Based on interviews with 25 AI researchers at OpenAI, Anthropic, and Google DeepMind
Summary
I interviewed 25 research scientists at OpenAI, Anthropic, and Google DeepMind about AI systems that can build and improve themselves.
Building AI that can conduct its own R&D is now the top organizational goal at all three frontier AI labs, endorsed by Sam Altman (OpenAI), Dario Amodei (Anthropic), and Demis Hassabis (Google DeepMind). For example, OpenAI's Chief Scientist has stated that OpenAI's top priority is to "automate scientific discovery" by building AI that conducts AI research.
CEOs of OpenAI, Google DeepMind, and Anthropic have signed the statement: "Mitigating the risk of extinction from AI should be a global priority alongside other societal-scale risks such as pandemics and nuclear war."
Recursive Self-Improvement
Recursive self-improvement (RSI) is what happens when AI becomes good enough at research that it can design the next, more powerful version of itself, which then designs an even better one, and so on.
At companies like OpenAI and Anthropic, recursive self-improvement was reported as regular company-wide discussion among lead researchers and CEOs.
AI systems can now autonomously complete software tasks that take a human engineer one to two hours. That capability threshold has been doubling roughly every seven months. If the trend continues, AI systems will reach the length of real AI-research projects.
Roughly 50% of researchers I interviewed expect the most capable AI systems to be deployed internally before the public sees them. Only about 20% expect public deployment to come first.
Why Is This Dangerous?
Twenty of 25 researchers identified automating AI R&D as one of the most severe and urgent risks from AI systems, because AI capabilities could improve much faster than our ability to oversee, steer or govern them.
"It just speeds up other threat models." Faster AI progress means faster progress on bioweapons, cyberattacks, and every other dangerous capability.
AI systems will be able to run thousands of parallel research experiments simultaneously. Human scientists cannot review those results at comparable speed but face competitive pressure to approve and build on them anyway. As one frontier lab researcher described it: "The human will become the bottleneck. The companies will try to remove the humans, by all means."

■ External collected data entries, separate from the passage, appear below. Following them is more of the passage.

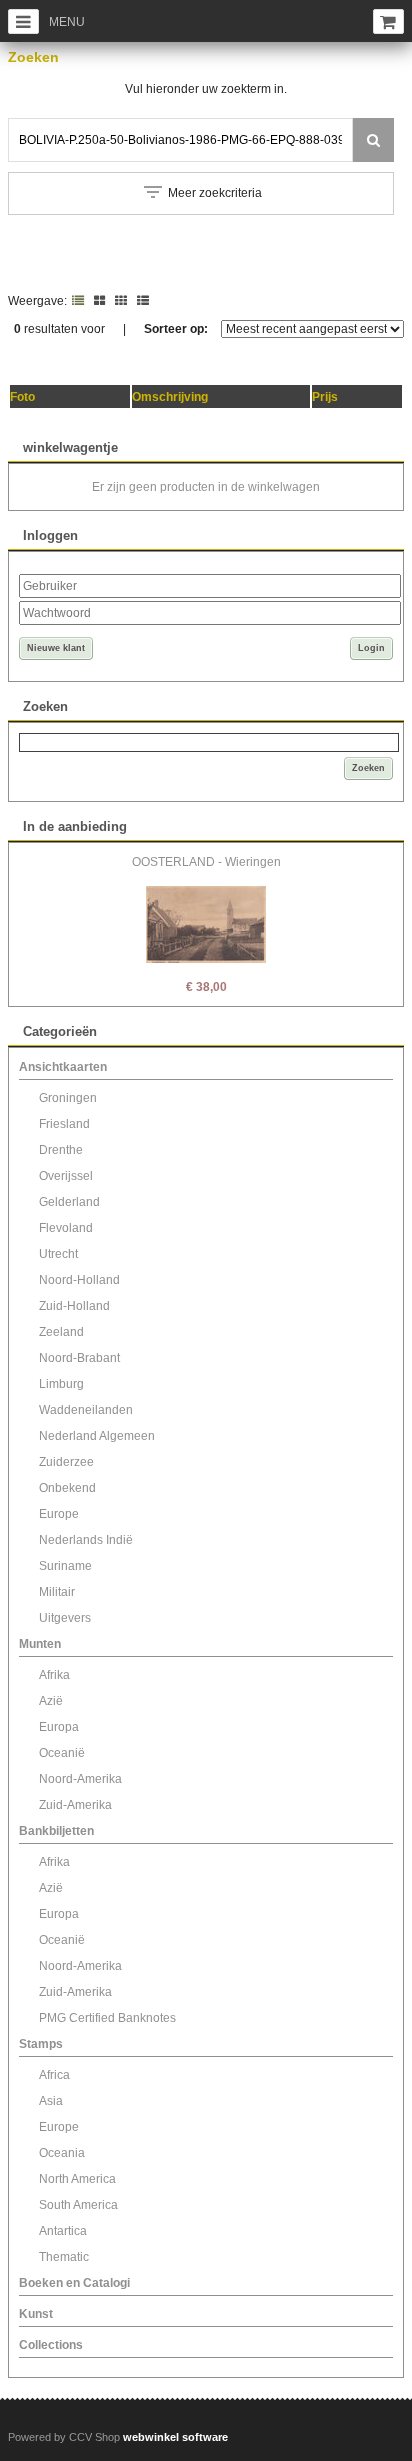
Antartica (63, 2231)
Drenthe (61, 1150)
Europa (59, 1727)
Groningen (68, 1098)
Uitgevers (65, 1618)
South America (78, 2205)
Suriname (65, 1566)
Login (371, 648)
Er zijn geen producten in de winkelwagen (206, 487)
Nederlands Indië (86, 1540)
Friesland (64, 1124)
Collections (51, 2345)
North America (77, 2179)
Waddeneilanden (86, 1410)
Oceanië (62, 1753)
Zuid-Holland (74, 1306)
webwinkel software (175, 2437)
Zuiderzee (66, 1462)
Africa (54, 2075)
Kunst (36, 2314)
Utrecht (58, 1254)
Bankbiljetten (56, 1831)
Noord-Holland (79, 1280)
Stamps (41, 2044)
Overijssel (66, 1176)
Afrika (54, 1675)
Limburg (61, 1384)
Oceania (62, 2153)
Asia (51, 2101)
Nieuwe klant (56, 648)
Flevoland (66, 1228)
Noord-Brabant (79, 1358)
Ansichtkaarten (63, 1067)
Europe (59, 1514)
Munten (40, 1644)
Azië (51, 1701)
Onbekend (67, 1488)
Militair (57, 1592)
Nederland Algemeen (97, 1436)
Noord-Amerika (80, 1779)
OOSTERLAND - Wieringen (206, 862)
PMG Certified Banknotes (107, 2018)
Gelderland (69, 1202)
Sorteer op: (176, 329)
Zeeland (61, 1332)
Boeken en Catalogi (74, 2283)
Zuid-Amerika (75, 1805)
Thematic (64, 2257)
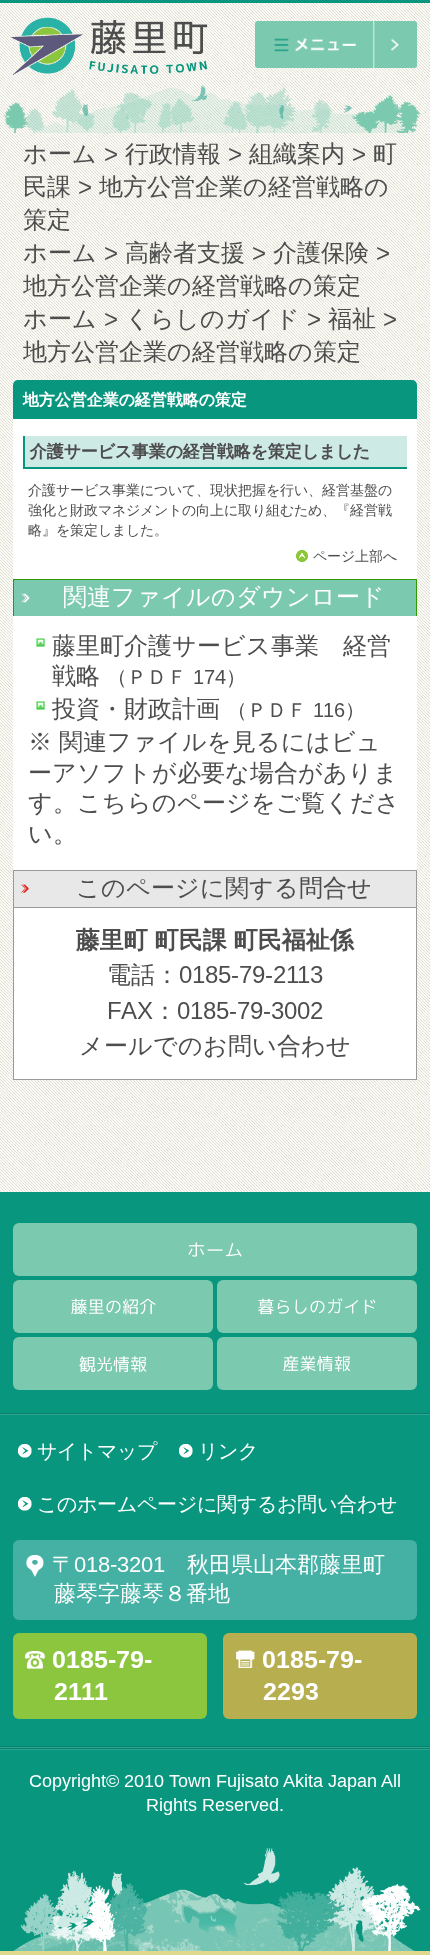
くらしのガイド (212, 319)
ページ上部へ (355, 556)
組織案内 (297, 154)
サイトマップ (97, 1451)
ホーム (60, 154)
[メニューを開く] (335, 44)
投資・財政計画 (136, 709)
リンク (228, 1451)
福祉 (352, 319)
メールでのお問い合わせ (215, 1046)
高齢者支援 (185, 253)
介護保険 (321, 253)
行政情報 (173, 154)
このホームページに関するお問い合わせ (217, 1504)
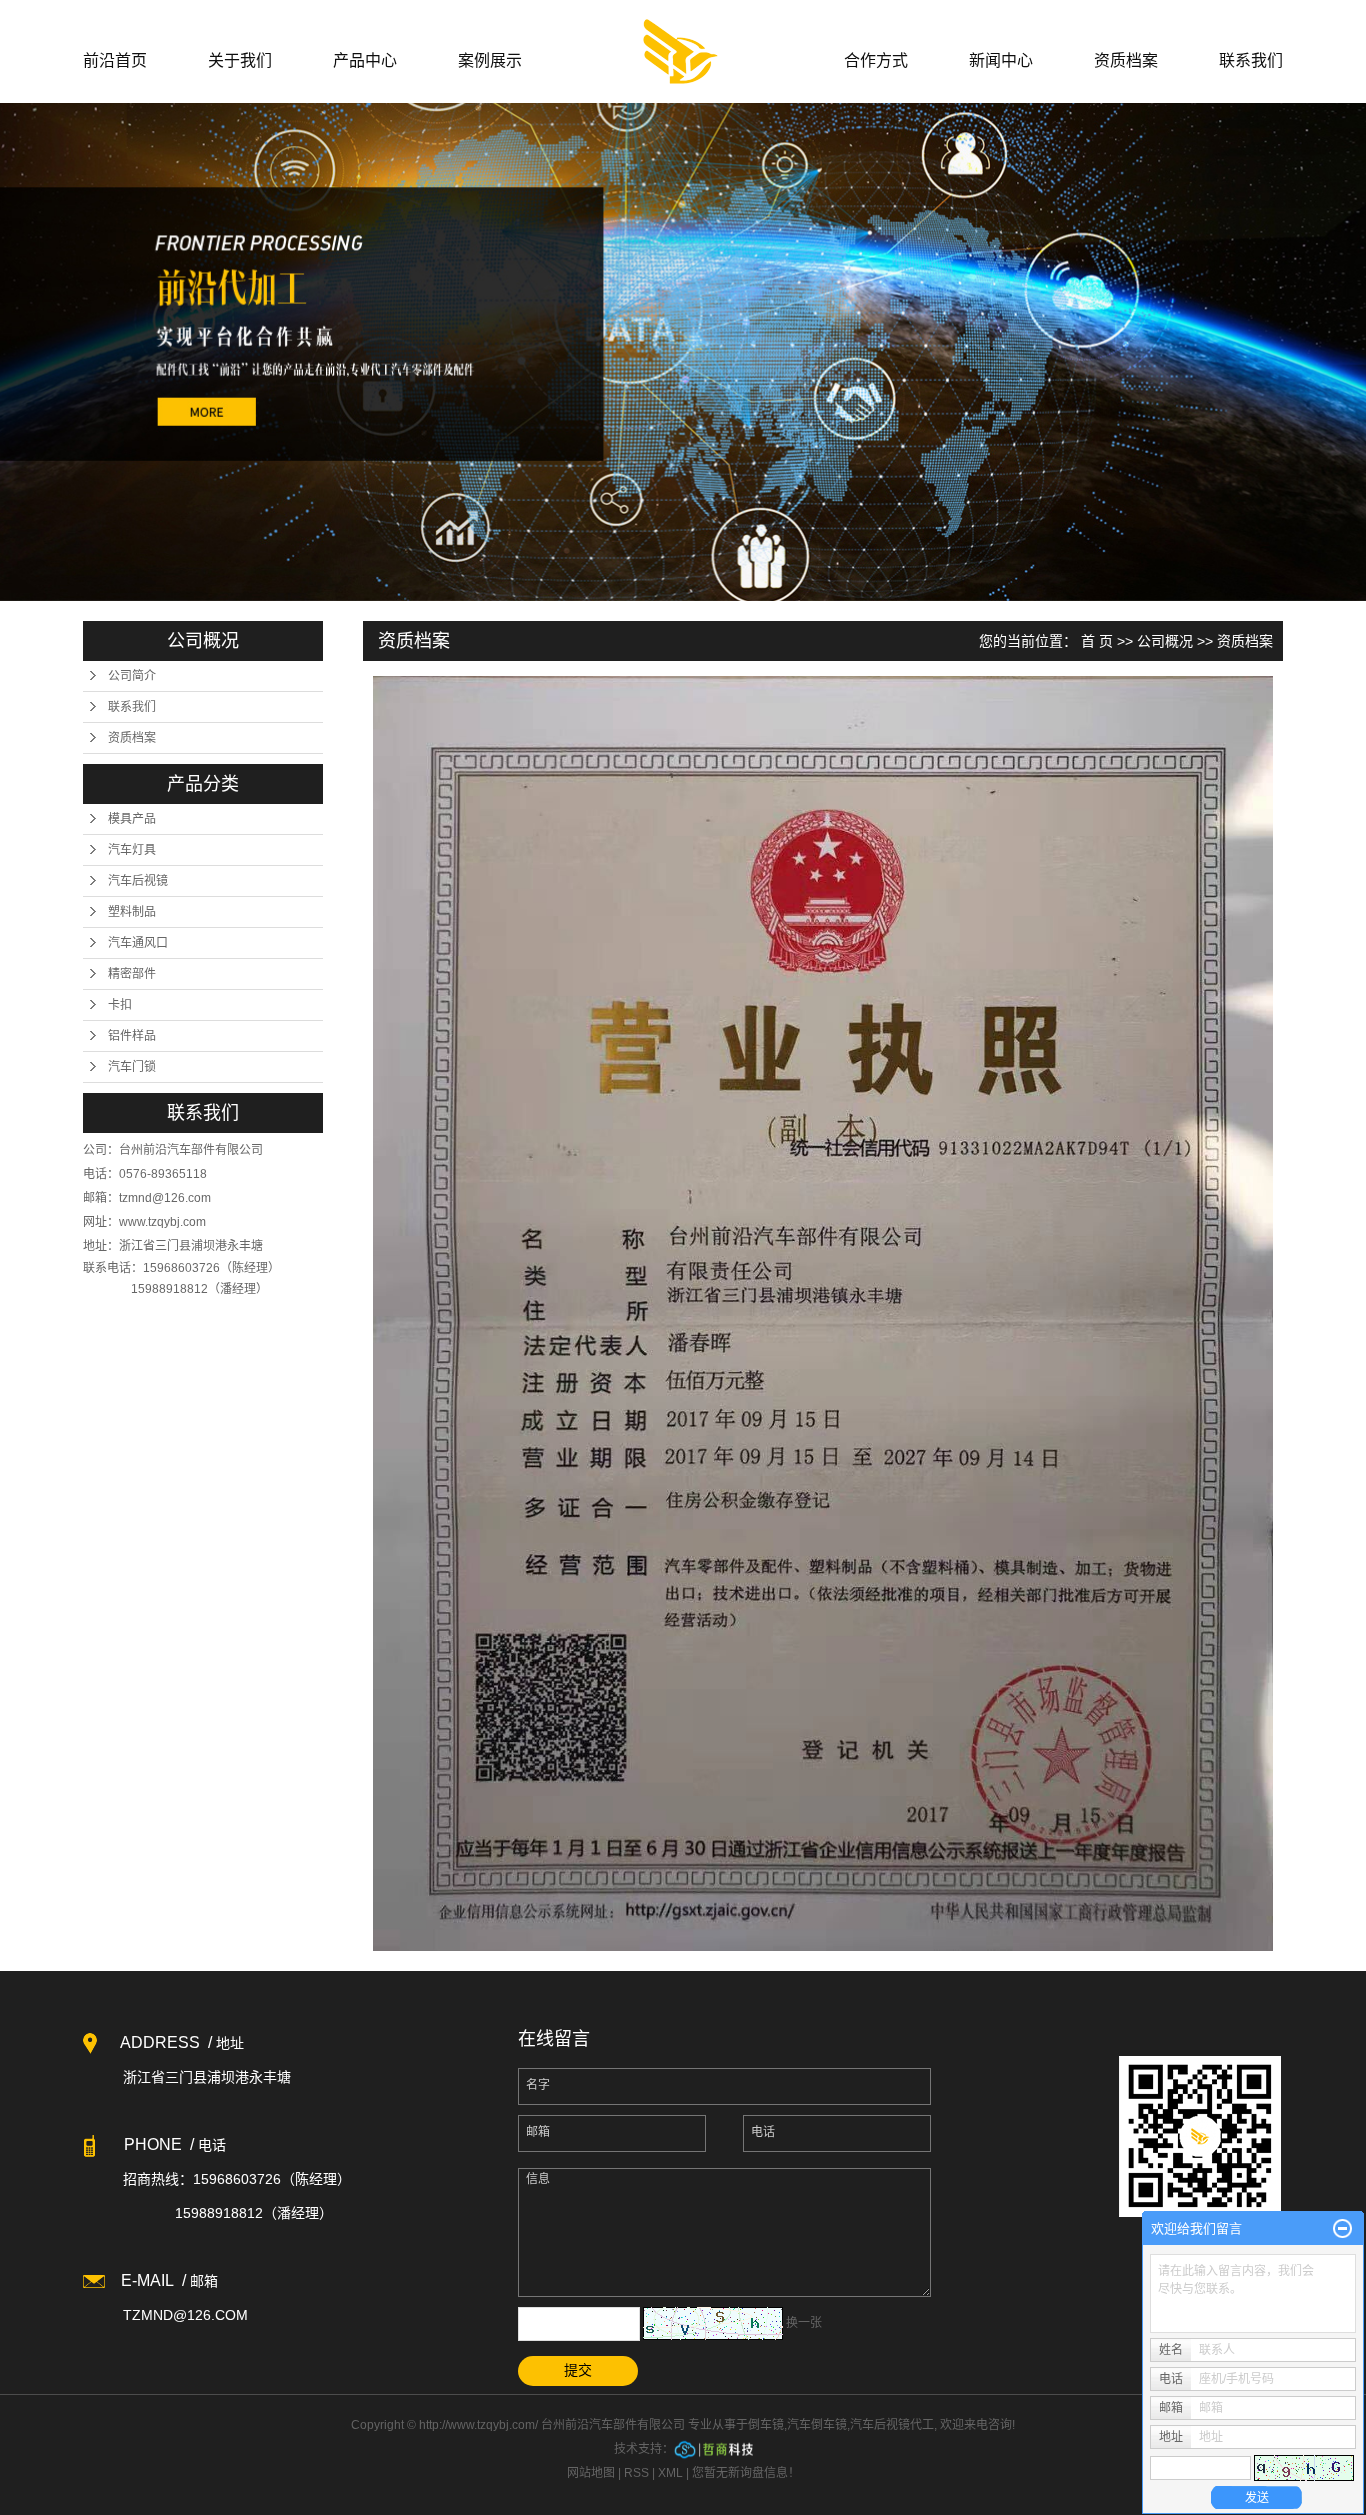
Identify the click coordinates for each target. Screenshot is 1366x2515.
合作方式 (876, 60)
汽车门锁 (132, 1067)
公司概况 (1165, 641)
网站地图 (591, 2473)
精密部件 (132, 974)
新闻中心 (1001, 60)
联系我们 (1251, 60)
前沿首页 (115, 60)
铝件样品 (132, 1036)
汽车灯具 (132, 850)
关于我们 (240, 60)
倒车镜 (766, 2425)
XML (670, 2473)
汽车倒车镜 (817, 2425)
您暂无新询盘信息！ (746, 2473)
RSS (636, 2473)
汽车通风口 (138, 943)
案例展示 (490, 60)
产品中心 (365, 60)
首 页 (1097, 641)
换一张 (804, 2323)
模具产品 (132, 819)
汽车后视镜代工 (892, 2425)
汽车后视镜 (138, 881)
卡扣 (120, 1005)
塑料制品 (132, 912)
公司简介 (132, 676)
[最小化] (1342, 2229)
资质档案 (1126, 60)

Internal R&D capabilities are seen as more valuable than commercial products, so AI researchers expect their companies to not release R&D capable AI systems
Both OpenAI and Anthropic have said publicly that the world may need to slow down AI development as capabilities approach critical thresholds:
Anthropic: they "believe it would be good for the world to have the option to slow or temporarily pause frontier AI development."
OpenAI: a stated goal is to "make it possible for the world to take coordinated action, including slowing frontier development when needed."
Slowing down only works if you can verify that no one else is secretly pushing ahead. That monitoring and verification infrastructure does not exist.
The best public measurement of AI task capabilities is maintained by METR, a nonprofit with roughly 10–20 employees. No government agency runs a comparable benchmark.
What Congress Should Do
Require frontier AI companies to brief cleared technical staff and CEOs on internal capability milestones before public announcement. Senior researchers know what's emerging months before Washington does.
Direct a federal agency to maintain an independent, government-accessible task-horizon benchmark with quarterly public forecasts. Currently only a small nonprofit does this. No government capability exists.
Fund monitoring and verification research as a specific appropriations line. Any agreement to slow down imposes a cost on whoever is ahead and leaders won't accept that cost without being able to verify rivals are slowing too.